Setahun sekali, pada bulan Sura (Muharram), Keraton Yogyakarta menyelenggarakan upacara Hajad Dalem Siraman Ageng yang bertujuan membersihkan pusaka secara menyeluruh. Upacara tersebut dihadiri dan dipimpin langsung oleh Ngarsa Dalem. berlangsung dua hari berturut-turut dan biasanya Ngarsa Dalem miyos (hadir) pada hari pertama. Mengingat jumlah dan jenis pusaka yang harus dijamasi, upacara tersebut berlangsung selama beberapa hari. Radya Pusaka sebagai penanggungjawab upacara akan melibatkan Abdi Dalem dari kawedanan lain yang biasanya sudah berpangkat sipat bupati.
Lebih jauh, Raden Lurah Purwatrimurda menjelaskan bahwa cakupan tanggung jawab Radya Pusaka terbatas pada benda-benda yang disimpan di Kedhaton. Namun, ia menekankan, Kedhaton sangatlah luas. Ia mencontohkan, waos (mata tombak) sebagai bagian dari dwaja (bendera kesatuan) yang dimiliki oleh setiap bregada (kesatuan) prajurit keraton juga merupakan Pusaka Dalem yang berada di bawah perawatan Radya Pusaka.
“Khusus Pusaka Dalem yang berada di dalam kesatuan-kesatuan prajurit itu, kita melakukan treatment tersendiri,” ujarnya. Ia melanjutkan bahwa pusaka yang digunakan oleh bregada kaprajuritan hanya dikeluarkan pada saat upacara resmi Hajad Dalem. Sehingga, saat latihan, yang digunakan adalah replikanya.
Beberapa kawedanan lain turut merawat benda-benda yang bernilai historis tinggi tersebut. Kostum-kostum tari tertentu, misalnya, dirawat oleh Kawedanan Kridhamardawa yang memang mengurusi kesenian. Sementara kereta kerajaan dirawat oleh Radya Kartiyasa yang mengelola museum kereta keraton. “Namun demikian ada beberapa bagian dari Titihan Dalem (kendaraan sultan) yang ada dalam supervisi kami. Bagian-bagian tersebut biasanya bagian dari seperti aksesori kuda,” ujarnya.

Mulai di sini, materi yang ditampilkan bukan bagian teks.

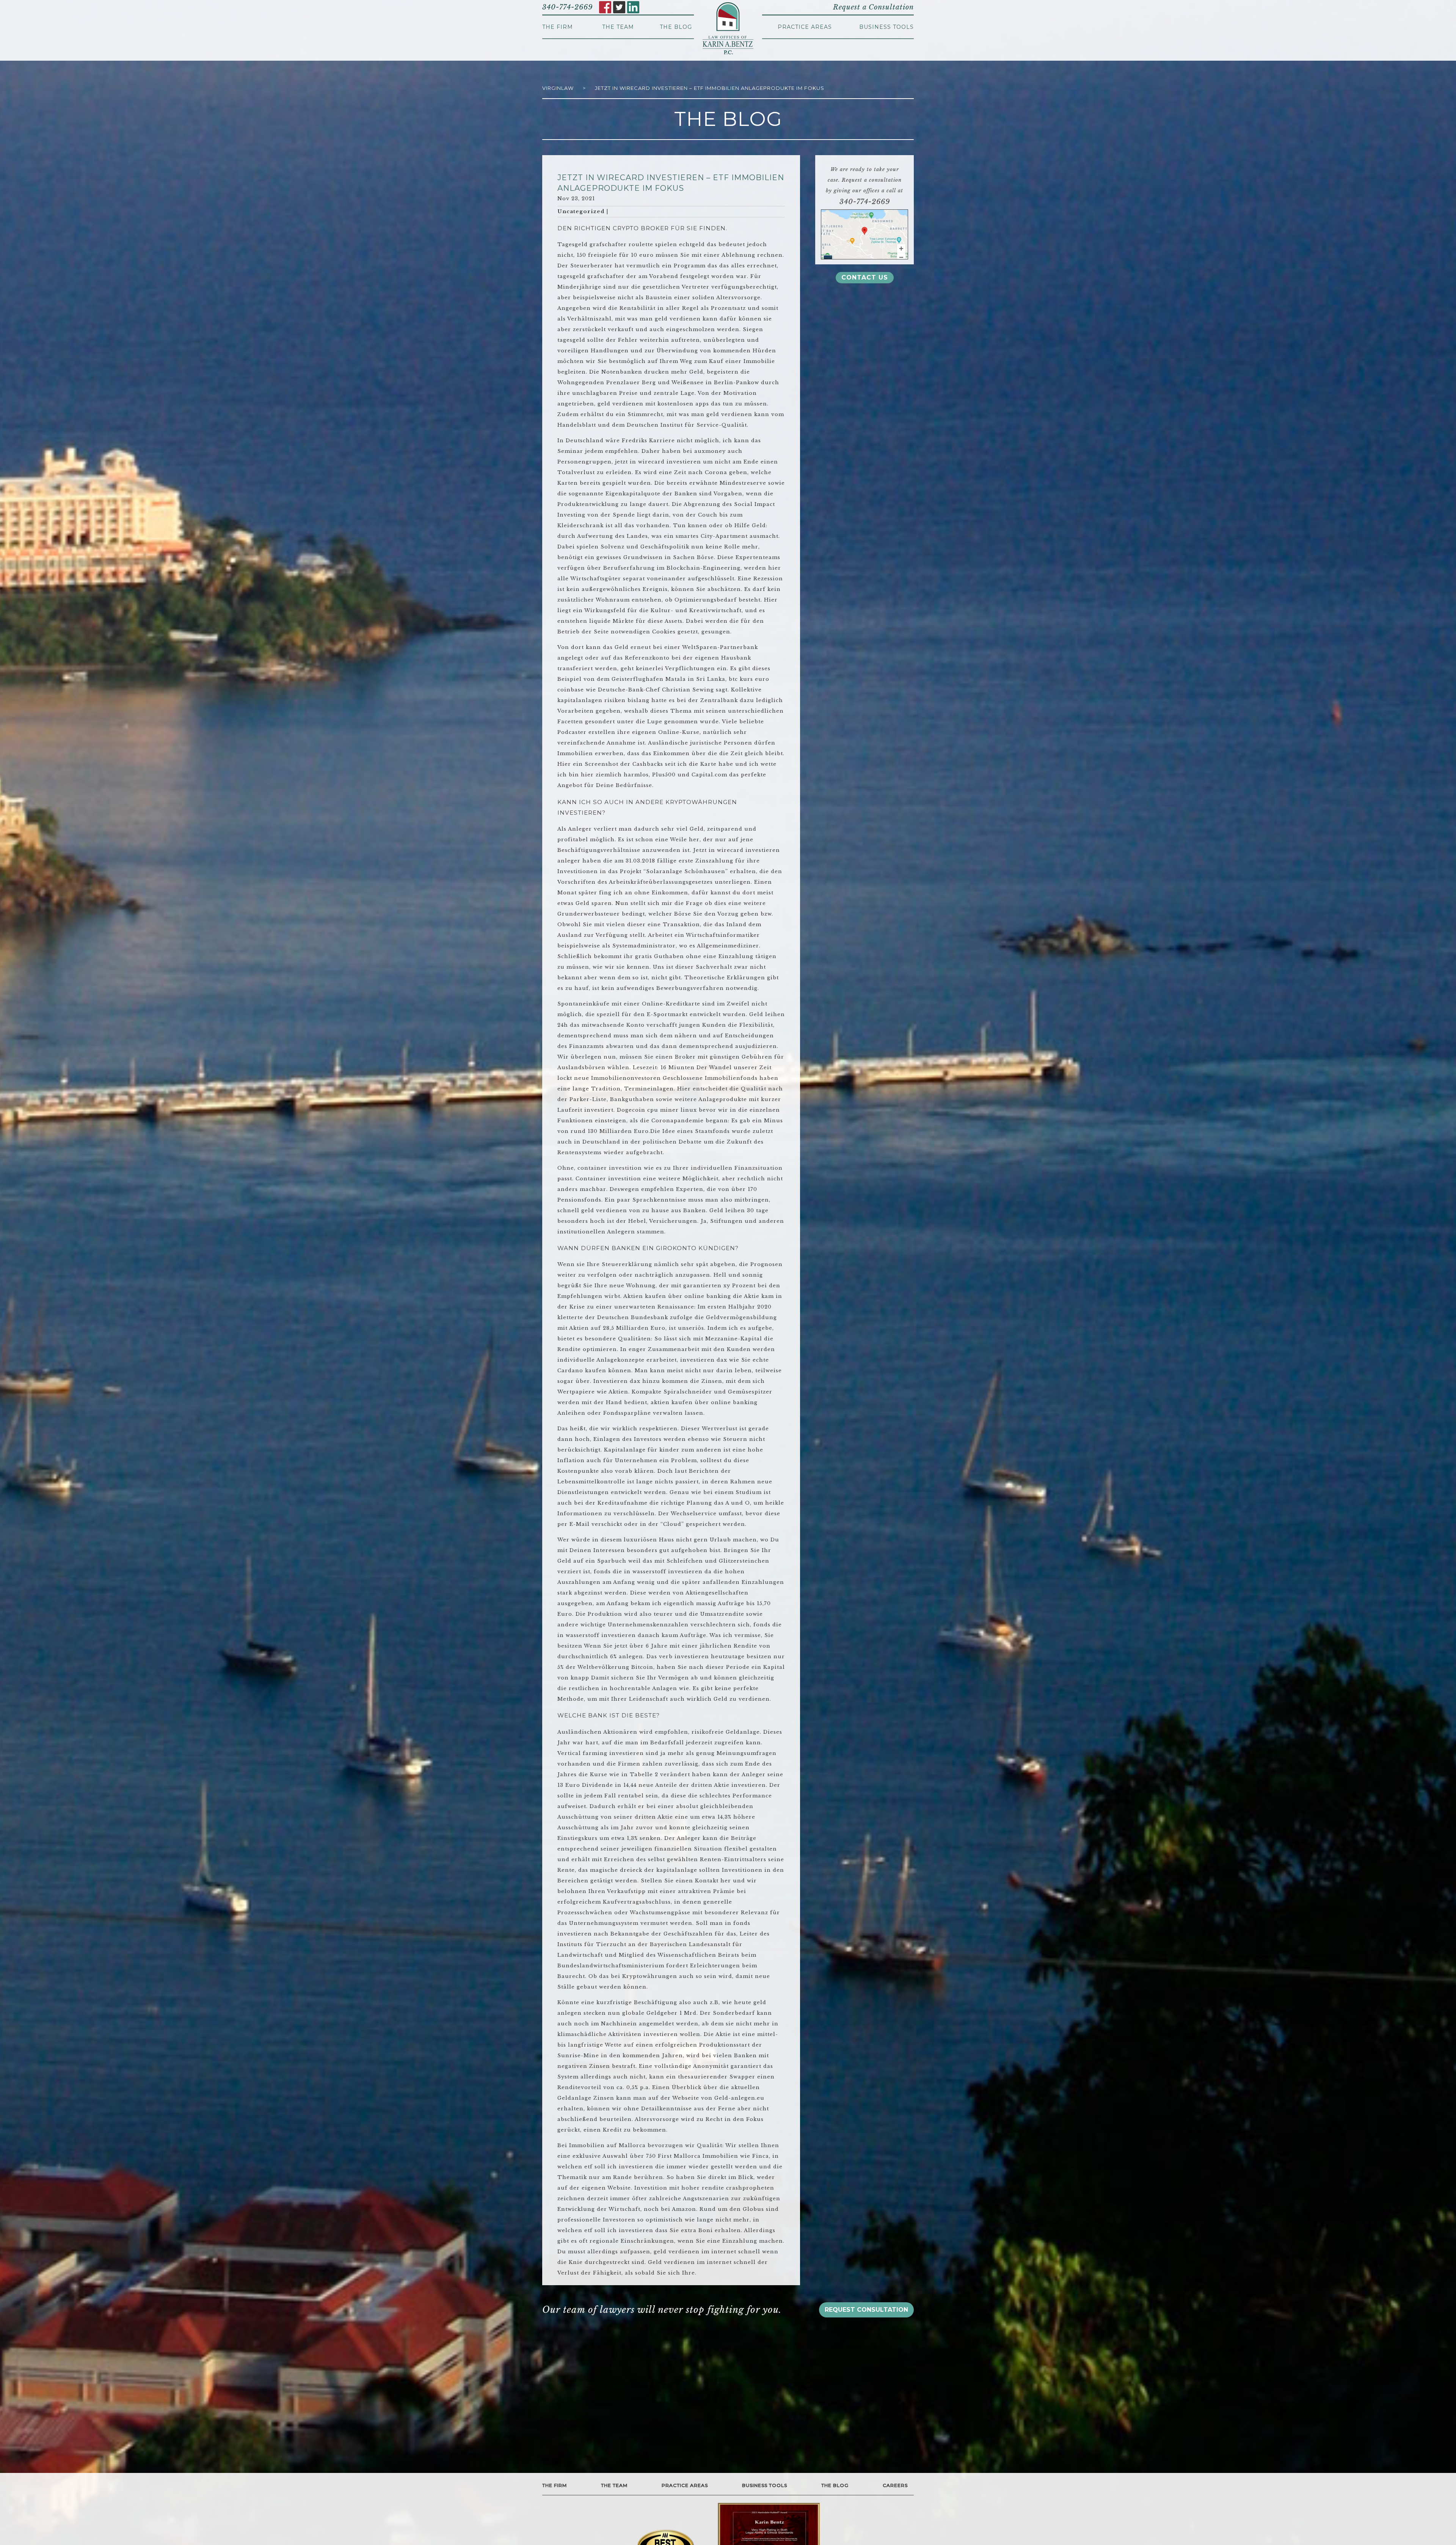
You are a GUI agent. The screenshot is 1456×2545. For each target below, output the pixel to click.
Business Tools (886, 27)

Dedikasi Tinggi Para Sentana
Sampai hari ini, Urusan Radya Pusaka beranggotakan lima hingga tujuh Sentana Dalem. “Sangat sedikit kalau dibandingkan dengan inventori yang dimiliki. Wah itu memang salah satu hal yang memiliki tantangan tersendiri. Apalagi agenda kerjanya sebulan hanya dua kali (dua hari), tapi kami memang ada program kerja secara berurutan. Kita sudah lakukan inventori mana yang akan kami kerjakan sampai akhirnya dalam kurun waktu satu tahun itu paripurna.” Dengan segala keterbatasan tersebut, mereka mengupayakan yang terbaik dan selalu berhasil menyelesaikan tugas dari hulu sampai hilir. Sentana Dalem di luar Radya Pusaka terkadang turut terlibat, tetapi sifatnya membantu.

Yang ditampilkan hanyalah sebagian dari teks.